Provided data
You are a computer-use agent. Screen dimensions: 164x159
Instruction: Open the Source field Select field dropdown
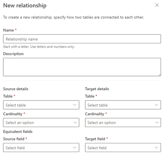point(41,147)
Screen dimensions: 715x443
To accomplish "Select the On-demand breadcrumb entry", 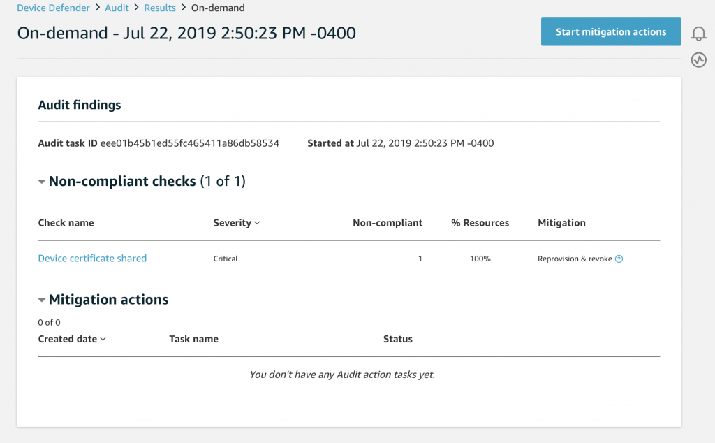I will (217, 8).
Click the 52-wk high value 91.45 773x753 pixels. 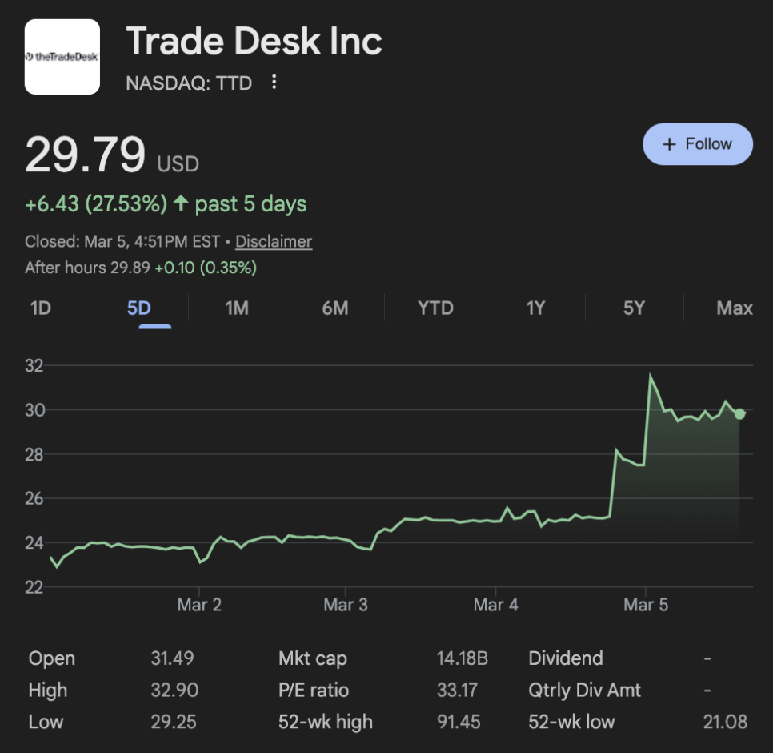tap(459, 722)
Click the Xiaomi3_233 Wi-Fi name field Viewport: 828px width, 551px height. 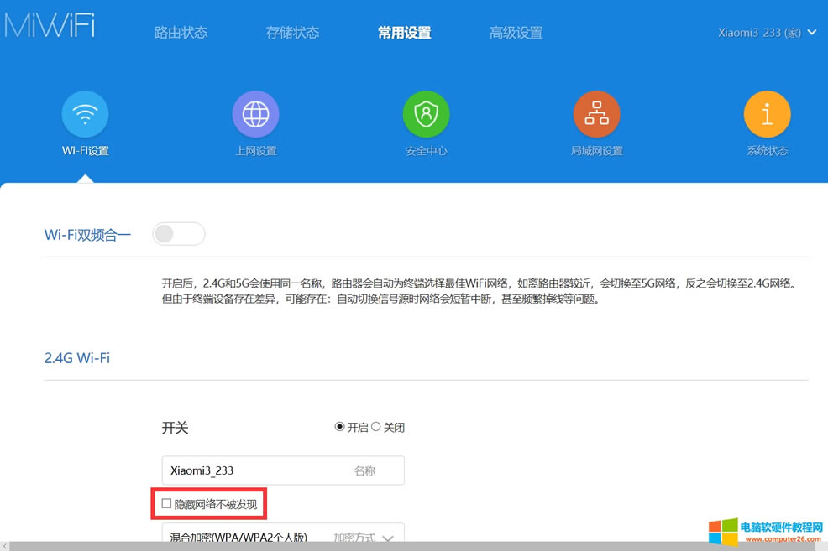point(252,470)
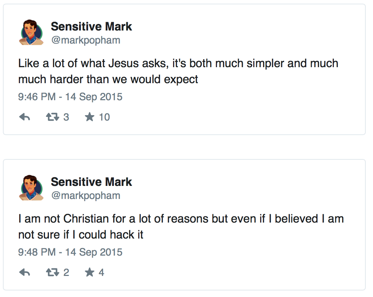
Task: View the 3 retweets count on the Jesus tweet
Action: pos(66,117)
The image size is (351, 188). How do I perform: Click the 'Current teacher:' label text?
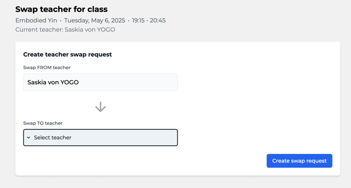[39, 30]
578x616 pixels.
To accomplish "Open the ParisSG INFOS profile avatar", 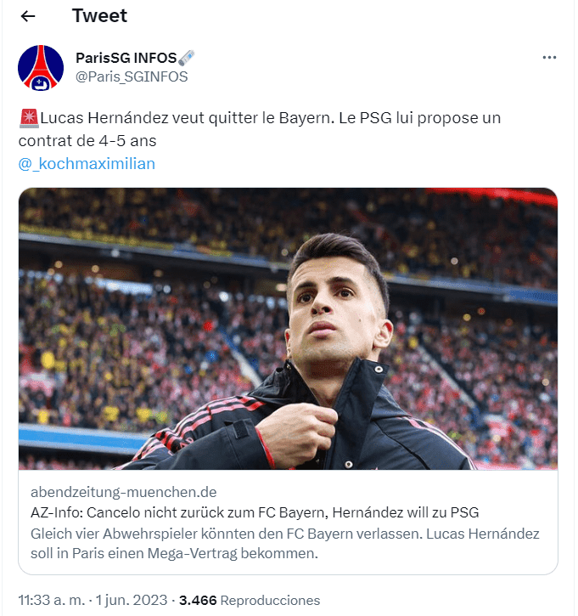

Exercise prompt
Reproduce the rows from the line with "The image size" through the end of the rows, substituting "heading text" for "label text" and leaving everything else unchanged. Omit the pictures.

The answer
The image size is (351, 188). How do I perform: Click the 'Current teacher:' heading text?
[39, 30]
578x616 pixels.
To accomplish "Open the ParisSG INFOS profile avatar", 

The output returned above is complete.